The coats were made after Eddie's sketches. "Eddie was a real fashion guy," his son says. "He was interested in creating design – I don't know where he got his drawing ability."

"I was in my early 20s when I started at Creeds as a model for Mr. Jack Creed [Eddie's father]," recalled Lisa Dalholt, who worked there 30 years, and eventually became fashion director and vice-president of the firm. She witnessed the transition from father to son. "When I first joined the company it was mainly a fur store and an accessory store. That's how fashion was – everybody was having their clothes made. It was formal; the salesladies all wore black. It was exclusive, club-like, a small store until Mr. Eddie Creed decided to expand to 30,000 square feet. When he expanded, everything changed."
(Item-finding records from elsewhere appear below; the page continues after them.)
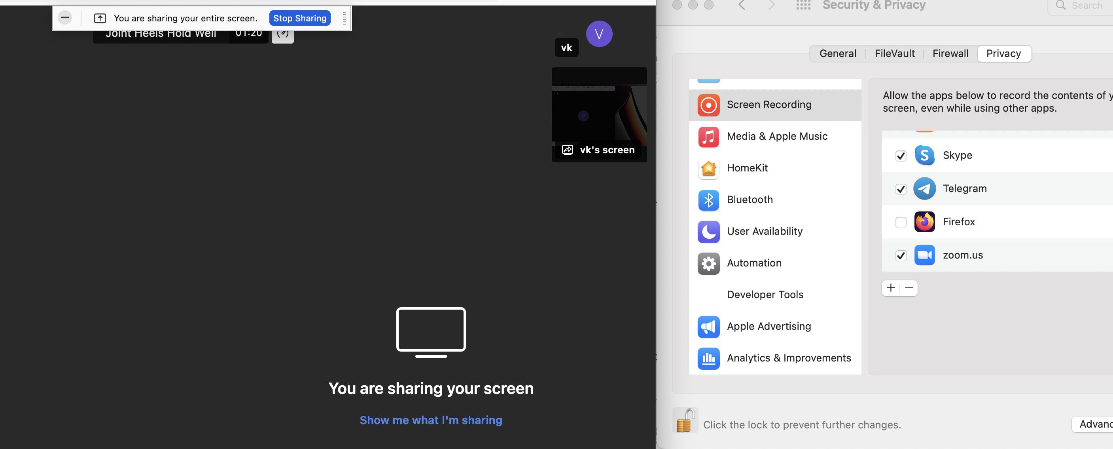Expand the Developer Tools sidebar item
Image resolution: width=1113 pixels, height=449 pixels.
[x=765, y=293]
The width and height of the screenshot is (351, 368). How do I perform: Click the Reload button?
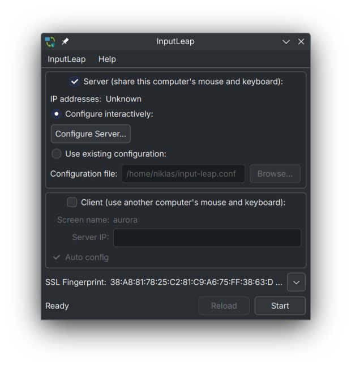pyautogui.click(x=224, y=306)
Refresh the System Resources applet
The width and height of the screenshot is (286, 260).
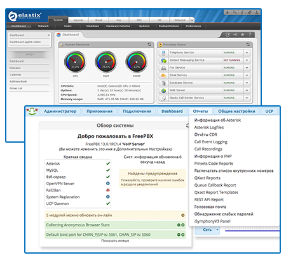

Furnished with European antiques, Eddie Creed's store was very glamorous, according to Bernadette Morra, the editor of Toronto Life Fashion magazine, at a time when there was not much glamour in Toronto: "The prices were shocking, but when you went through those heavy doors, you were in another world.

"If you were a manufacturer in Canada in the 1950s, you would go to Paris, bring back couture clothes and copy them. In the sixties, things started to change; Yves Saint Laurent and Sonia Rykiel started to do ready-to-wear."

The younger Mr. Creed, already known to French and Italian fashion houses, was able to bring these designers to Toronto, eventually adding ready-to-wear by Chanel, Ungaro, Kenzo, Miyake, Christian Lacroix, Valentino and Dior, Maud Frizon shoes, Missoni knitwear and jewellery by Beni Sung, displayed in separate in-store boutiques. "It was another level above anything available then in Toronto," Ms. Morra said. "If you carried a Creeds shopping bag, that was a status symbol. It was really sad when it closed."

Ms. Dalholt recalled: "His father worked there until the end [his father died in 1971, his mother in 1955]. In the early 1960s, Eddie Creed took that amazing store and he became world renowned as an innovator. He brought in every label that has major resonance today. He was more aggressive than Holt Renfrew or Eaton's at the time, and he had a certain charisma. He put Toronto on the map as far as the fashion industry was concerned. We had customers from across the country; some came in their private planes."

Mr. Creed himself was perfectly turned out in suits made for him by Tommy Nutter on Savile Row and shirts imported from Florence. Later he wore avant-garde clothes by Japanese designers, but he was just as happy in hunting pinks, ski wear or jeans suitable for baling hay.

He retired at 65 when his son Tom took over the store, but continued to supervise the fur workshop in the store's basement.

The recession and a further costly expansion pushed the store into bankruptcy in November, 1990. In February, 1991, at the end of the liquidation sale, 3,000 people reportedly turned up for the auction of the fixtures – everything from crystal chandeliers to giant perfume bottles – hoping to take home a souvenir of the fabled shop.

According to son Jack, who went into the fur storage and dry cleaning business, the real cause of the closing was the precipitous decline of furs, Creeds's core business: "Today, no one wants to be seen wearing fur except on the most freezing days of winter."

In his last decades, Mr. Creed took up painting and supported amateur sports. He co-founded the Nancy Greene Ski League to encourage young skiers, and started the Tournament of Champions horse shows and the George Knudson Oakdale Pro-Am, an annual golf tournament that raises money for cancer research. He helped show jumper Eric Lamaze, providing space on his farm for the equestrian's riding operation. Mr. Lamaze won an individual gold medal and a team silver at the 2008 Olympics and a team gold at the recent Pan American Games in Toronto.

Mr. Creed was predeceased by his two sisters, Cimone and Donna, and leaves his wife, Edie; children, Simone, Jack, Tom, Wendy, Dodie and Donna; 16 grandchildren; and 10 great-grandchildren.